§ **Brief**:
Set the entries down again exactly; none may be skipped.

Content starts

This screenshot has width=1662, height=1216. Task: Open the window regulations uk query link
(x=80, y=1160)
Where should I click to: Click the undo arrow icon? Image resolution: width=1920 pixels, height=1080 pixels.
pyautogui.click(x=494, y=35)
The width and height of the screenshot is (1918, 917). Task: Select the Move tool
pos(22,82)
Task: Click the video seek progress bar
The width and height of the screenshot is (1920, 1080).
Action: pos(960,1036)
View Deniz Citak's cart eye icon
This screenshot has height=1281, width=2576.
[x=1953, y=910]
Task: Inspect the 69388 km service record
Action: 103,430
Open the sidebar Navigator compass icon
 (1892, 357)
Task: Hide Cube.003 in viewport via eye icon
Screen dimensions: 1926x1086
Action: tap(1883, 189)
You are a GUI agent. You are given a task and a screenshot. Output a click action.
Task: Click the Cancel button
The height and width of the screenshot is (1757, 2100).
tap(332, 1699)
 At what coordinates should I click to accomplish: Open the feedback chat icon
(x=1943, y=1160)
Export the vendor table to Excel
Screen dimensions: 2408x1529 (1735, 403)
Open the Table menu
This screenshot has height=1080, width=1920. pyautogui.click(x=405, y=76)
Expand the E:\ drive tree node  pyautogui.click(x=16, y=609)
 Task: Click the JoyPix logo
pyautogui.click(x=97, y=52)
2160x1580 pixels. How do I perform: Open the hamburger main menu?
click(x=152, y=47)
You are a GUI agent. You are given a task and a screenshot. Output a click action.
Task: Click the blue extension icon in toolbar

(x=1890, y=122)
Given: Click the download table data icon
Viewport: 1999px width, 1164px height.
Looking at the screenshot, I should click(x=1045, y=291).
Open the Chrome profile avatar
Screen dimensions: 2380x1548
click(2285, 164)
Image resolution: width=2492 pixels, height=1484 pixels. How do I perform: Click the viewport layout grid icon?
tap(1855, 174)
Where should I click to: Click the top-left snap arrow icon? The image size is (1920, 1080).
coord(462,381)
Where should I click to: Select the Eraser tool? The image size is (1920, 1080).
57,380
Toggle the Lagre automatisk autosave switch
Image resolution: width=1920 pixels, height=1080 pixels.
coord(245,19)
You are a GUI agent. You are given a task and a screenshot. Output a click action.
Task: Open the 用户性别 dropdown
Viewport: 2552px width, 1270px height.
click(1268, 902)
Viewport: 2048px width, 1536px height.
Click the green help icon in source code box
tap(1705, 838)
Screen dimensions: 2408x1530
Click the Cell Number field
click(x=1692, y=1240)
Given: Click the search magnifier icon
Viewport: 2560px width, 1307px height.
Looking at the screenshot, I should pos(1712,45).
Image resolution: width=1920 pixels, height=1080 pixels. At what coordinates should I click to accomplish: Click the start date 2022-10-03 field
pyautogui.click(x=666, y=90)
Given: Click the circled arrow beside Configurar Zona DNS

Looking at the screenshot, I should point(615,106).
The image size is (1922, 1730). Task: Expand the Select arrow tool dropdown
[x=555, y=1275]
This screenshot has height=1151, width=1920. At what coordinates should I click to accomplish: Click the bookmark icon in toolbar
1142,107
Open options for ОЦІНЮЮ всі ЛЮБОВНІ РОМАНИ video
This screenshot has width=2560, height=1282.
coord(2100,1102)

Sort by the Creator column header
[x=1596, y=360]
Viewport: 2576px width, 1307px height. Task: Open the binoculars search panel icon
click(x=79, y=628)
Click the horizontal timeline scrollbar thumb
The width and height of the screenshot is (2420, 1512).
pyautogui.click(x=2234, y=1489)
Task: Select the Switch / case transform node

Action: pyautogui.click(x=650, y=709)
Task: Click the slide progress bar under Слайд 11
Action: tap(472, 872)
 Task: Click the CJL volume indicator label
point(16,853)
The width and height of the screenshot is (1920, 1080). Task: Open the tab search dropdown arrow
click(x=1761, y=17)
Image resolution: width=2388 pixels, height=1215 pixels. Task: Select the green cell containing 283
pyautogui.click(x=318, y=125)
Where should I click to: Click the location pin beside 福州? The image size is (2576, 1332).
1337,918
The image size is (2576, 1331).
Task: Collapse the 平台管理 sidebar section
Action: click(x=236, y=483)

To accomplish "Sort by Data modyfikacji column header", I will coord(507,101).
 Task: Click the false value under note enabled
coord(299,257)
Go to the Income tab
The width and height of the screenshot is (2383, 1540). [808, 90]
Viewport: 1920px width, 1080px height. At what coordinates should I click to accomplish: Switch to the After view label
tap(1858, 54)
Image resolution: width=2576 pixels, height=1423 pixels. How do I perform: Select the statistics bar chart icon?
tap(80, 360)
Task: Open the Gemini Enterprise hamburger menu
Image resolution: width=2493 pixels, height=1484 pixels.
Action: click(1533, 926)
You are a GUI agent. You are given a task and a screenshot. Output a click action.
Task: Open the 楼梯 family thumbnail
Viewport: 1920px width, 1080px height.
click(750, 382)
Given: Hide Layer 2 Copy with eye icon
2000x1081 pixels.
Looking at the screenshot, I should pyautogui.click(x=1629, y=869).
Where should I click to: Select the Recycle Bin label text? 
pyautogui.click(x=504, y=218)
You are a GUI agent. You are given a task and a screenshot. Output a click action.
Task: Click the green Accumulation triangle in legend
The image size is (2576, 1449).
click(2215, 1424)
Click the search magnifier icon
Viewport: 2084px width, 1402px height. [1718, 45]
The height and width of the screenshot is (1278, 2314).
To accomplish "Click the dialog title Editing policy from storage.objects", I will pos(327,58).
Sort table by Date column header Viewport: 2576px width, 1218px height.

Content ends

§ **Response**:
This screenshot has width=1662, height=1216. Task: Open the window regulations uk query link
(x=80, y=1160)
Where should I click to: Click the undo arrow icon? Image resolution: width=1920 pixels, height=1080 pixels.
pyautogui.click(x=494, y=35)
The width and height of the screenshot is (1918, 917). Task: Select the Move tool
pos(22,82)
Task: Click the video seek progress bar
The width and height of the screenshot is (1920, 1080).
Action: pos(960,1036)
View Deniz Citak's cart eye icon
This screenshot has height=1281, width=2576.
[x=1953, y=910]
Task: Inspect the 69388 km service record
Action: 103,430
Open the sidebar Navigator compass icon
 (1892, 357)
Task: Hide Cube.003 in viewport via eye icon
Screen dimensions: 1926x1086
Action: tap(1883, 189)
You are a GUI agent. You are given a task and a screenshot. Output a click action.
Task: Click the Cancel button
The height and width of the screenshot is (1757, 2100).
tap(332, 1699)
 At what coordinates should I click to accomplish: Open the feedback chat icon
(x=1943, y=1160)
Export the vendor table to Excel
Screen dimensions: 2408x1529 (1735, 403)
Open the Table menu
This screenshot has height=1080, width=1920. pyautogui.click(x=405, y=76)
Expand the E:\ drive tree node  pyautogui.click(x=16, y=609)
 Task: Click the JoyPix logo
pyautogui.click(x=97, y=52)
2160x1580 pixels. How do I perform: Open the hamburger main menu?
click(x=152, y=47)
You are a GUI agent. You are given a task and a screenshot. Output a click action.
Task: Click the blue extension icon in toolbar

(x=1890, y=122)
Given: Click the download table data icon
Viewport: 1999px width, 1164px height.
Looking at the screenshot, I should click(x=1045, y=291).
Open the Chrome profile avatar
Screen dimensions: 2380x1548
click(2285, 164)
Image resolution: width=2492 pixels, height=1484 pixels. How do I perform: Click the viewport layout grid icon?
tap(1855, 174)
Where should I click to: Click the top-left snap arrow icon? The image size is (1920, 1080).
coord(462,381)
Where should I click to: Select the Eraser tool? The image size is (1920, 1080).
57,380
Toggle the Lagre automatisk autosave switch
Image resolution: width=1920 pixels, height=1080 pixels.
coord(245,19)
You are a GUI agent. You are given a task and a screenshot. Output a click action.
Task: Open the 用户性别 dropdown
Viewport: 2552px width, 1270px height.
click(1268, 902)
Viewport: 2048px width, 1536px height.
Click the green help icon in source code box
tap(1705, 838)
Screen dimensions: 2408x1530
Click the Cell Number field
click(x=1692, y=1240)
Given: Click the search magnifier icon
Viewport: 2560px width, 1307px height.
Looking at the screenshot, I should pos(1712,45).
Image resolution: width=1920 pixels, height=1080 pixels. At what coordinates should I click to accomplish: Click the start date 2022-10-03 field
pyautogui.click(x=666, y=90)
Given: Click the circled arrow beside Configurar Zona DNS

Looking at the screenshot, I should point(615,106).
The image size is (1922, 1730). Task: Expand the Select arrow tool dropdown
[x=555, y=1275]
This screenshot has height=1151, width=1920. At what coordinates should I click to accomplish: Click the bookmark icon in toolbar
1142,107
Open options for ОЦІНЮЮ всі ЛЮБОВНІ РОМАНИ video
This screenshot has width=2560, height=1282.
coord(2100,1102)

Sort by the Creator column header
[x=1596, y=360]
Viewport: 2576px width, 1307px height. Task: Open the binoculars search panel icon
click(x=79, y=628)
Click the horizontal timeline scrollbar thumb
The width and height of the screenshot is (2420, 1512).
pyautogui.click(x=2234, y=1489)
Task: Select the Switch / case transform node

Action: pyautogui.click(x=650, y=709)
Task: Click the slide progress bar under Слайд 11
Action: tap(472, 872)
 Task: Click the CJL volume indicator label
point(16,853)
The width and height of the screenshot is (1920, 1080). Task: Open the tab search dropdown arrow
click(x=1761, y=17)
Image resolution: width=2388 pixels, height=1215 pixels. Task: Select the green cell containing 283
pyautogui.click(x=318, y=125)
Where should I click to: Click the location pin beside 福州? The image size is (2576, 1332).
1337,918
The image size is (2576, 1331).
Task: Collapse the 平台管理 sidebar section
Action: click(x=236, y=483)

To accomplish "Sort by Data modyfikacji column header", I will coord(507,101).
 Task: Click the false value under note enabled
coord(299,257)
Go to the Income tab
The width and height of the screenshot is (2383, 1540). [808, 90]
Viewport: 1920px width, 1080px height. At what coordinates should I click to accomplish: Switch to the After view label
tap(1858, 54)
Image resolution: width=2576 pixels, height=1423 pixels. How do I perform: Select the statistics bar chart icon?
tap(80, 360)
Task: Open the Gemini Enterprise hamburger menu
Image resolution: width=2493 pixels, height=1484 pixels.
Action: click(1533, 926)
You are a GUI agent. You are given a task and a screenshot. Output a click action.
Task: Open the 楼梯 family thumbnail
Viewport: 1920px width, 1080px height.
click(750, 382)
Given: Hide Layer 2 Copy with eye icon
2000x1081 pixels.
Looking at the screenshot, I should pyautogui.click(x=1629, y=869).
Where should I click to: Select the Recycle Bin label text? 
pyautogui.click(x=504, y=218)
You are a GUI agent. You are given a task and a screenshot. Output a click action.
Task: Click the green Accumulation triangle in legend
The image size is (2576, 1449).
click(2215, 1424)
Click the search magnifier icon
Viewport: 2084px width, 1402px height. [1718, 45]
The height and width of the screenshot is (1278, 2314).
To accomplish "Click the dialog title Editing policy from storage.objects", I will pos(327,58).
Sort table by Date column header Viewport: 2576px width, 1218px height.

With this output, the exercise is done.